Originally the site of a First Nations village called Ee'yullmough, the beach area became known as Jerry's Cove due the logging operations of Jeremiah Rogers, giving rise to the current name Jericho. Later the site of Vancouver's first golf course, it was overtaken by the National Department of Defence in 1919 for a seaplane base and ultimately ceded to the Vancouver Park Board in the early 1970s.

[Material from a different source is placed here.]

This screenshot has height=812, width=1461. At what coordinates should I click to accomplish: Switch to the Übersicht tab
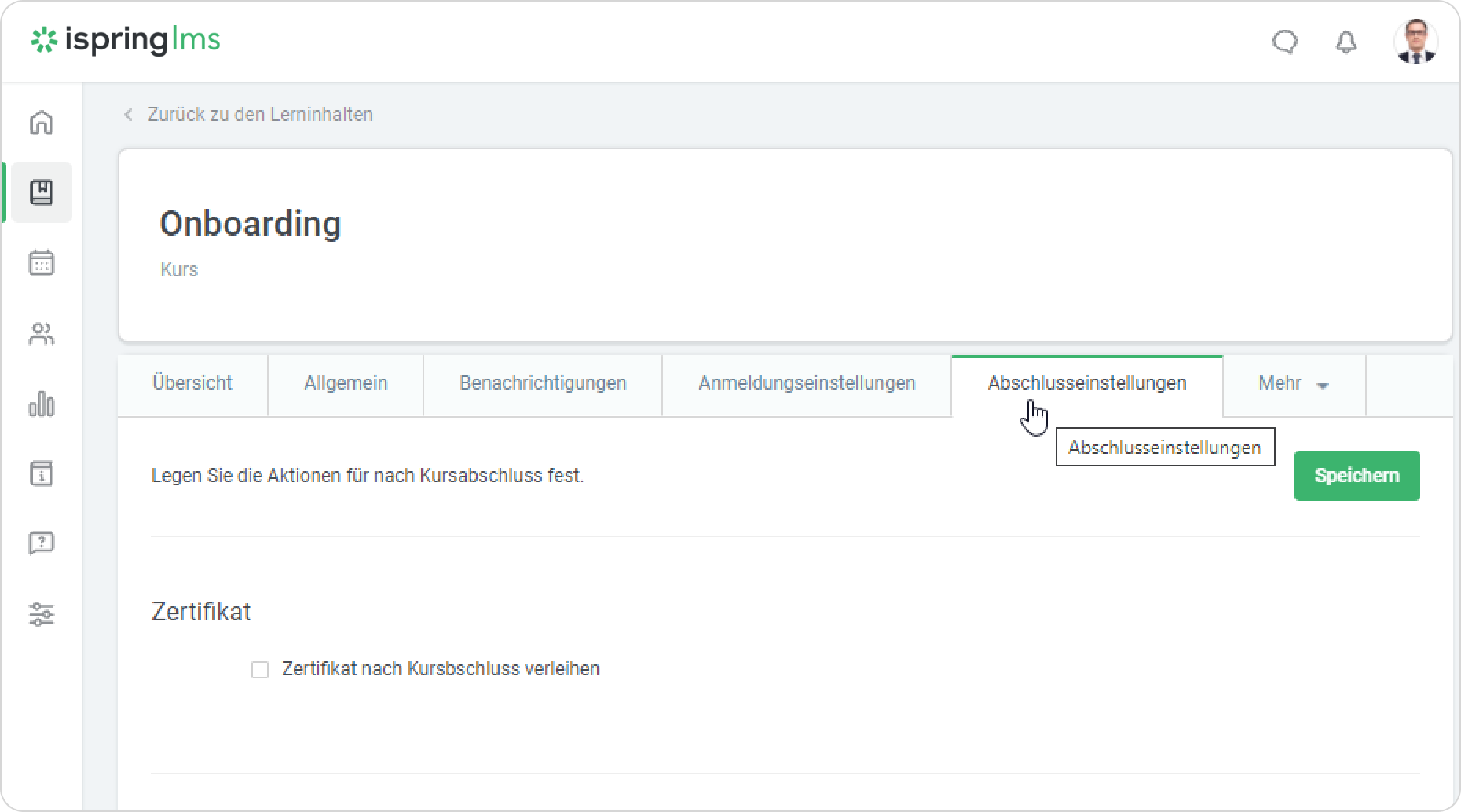(192, 383)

"I spend a lot of time walking in Jericho Park," says Kitsilano resident Miranda Pearson, "and love it there. Ever since I have lived in Vancouver, since 1991, that has been a special place for me, especially the field to the rear of the park where wild lupins and sweetpeas grow. I believe the park used to be a golf course a hundred or so years ago, and this place was where the club house was, hence all the domestic flowers. I identify with that, the combination of wild and domestic, and the idea of the past growing through the present."

POEM:

Off Jericho

-we swam,

bobbing seal heads in the sea,

daring to push out farther till

we were black seal-heads to the lifeguards,

their raised binoculars.

Our children, engrossed in the

swarming particulars of seashore, lifted

bright armfuls of spinach-y seaweed,

watched by reluctant friends who

hadn't realized we would be gone that long

but so far we swam, the beach

kneeled into the drifting body of sea,

it rose up to be a pewter shelf.

We delayed there. Trod water.

This was the best time: the mountains

across the bay sat grand in their

crumpled ball gowns and we beneath

as if children, our twin heads, pearly legs

kicking past old fears of biting fish,

red tide, pollution. Out

where the freighters graze,

remembering China.

[from Prime(Beach Holme Books 2001)

ENTRY:

Miranda Pearson was born in Westerham Kent, England. She attended art school in London, and studied at the University of Brighton. She moved to Canada in 1991 to work as a psychiatric nurse. She received an M.F.A. in Creative Writing from the University of British Columbia, where she was poetry editor for Prism International. Pearson has taught Creative Writing at the University of British Columbia and at Simon Fraser University. She was the poetry mentor at the SFU Writers Studio 2007-11, and has taught various Continuing Studies courses at SFU. Pearson lives in Vancouver where she has worked for Vancouver Coastal Health since 1991, specializing in Eating Disorders. She also provides private manuscript consultation and editorial input for poetry in progress.

"We live such flammable lives," writes Pearson in the title poem for her fourth collection, The Fire Extinguisher (Oolichan $17.95). Again Pearson evokes the struggle to live outside and beyond vulgarity and catastrophe, bravely beholden to glimpses of grace. There are some particularly sublime and subtle poems about human frailty when a body has been invaded by the c-word.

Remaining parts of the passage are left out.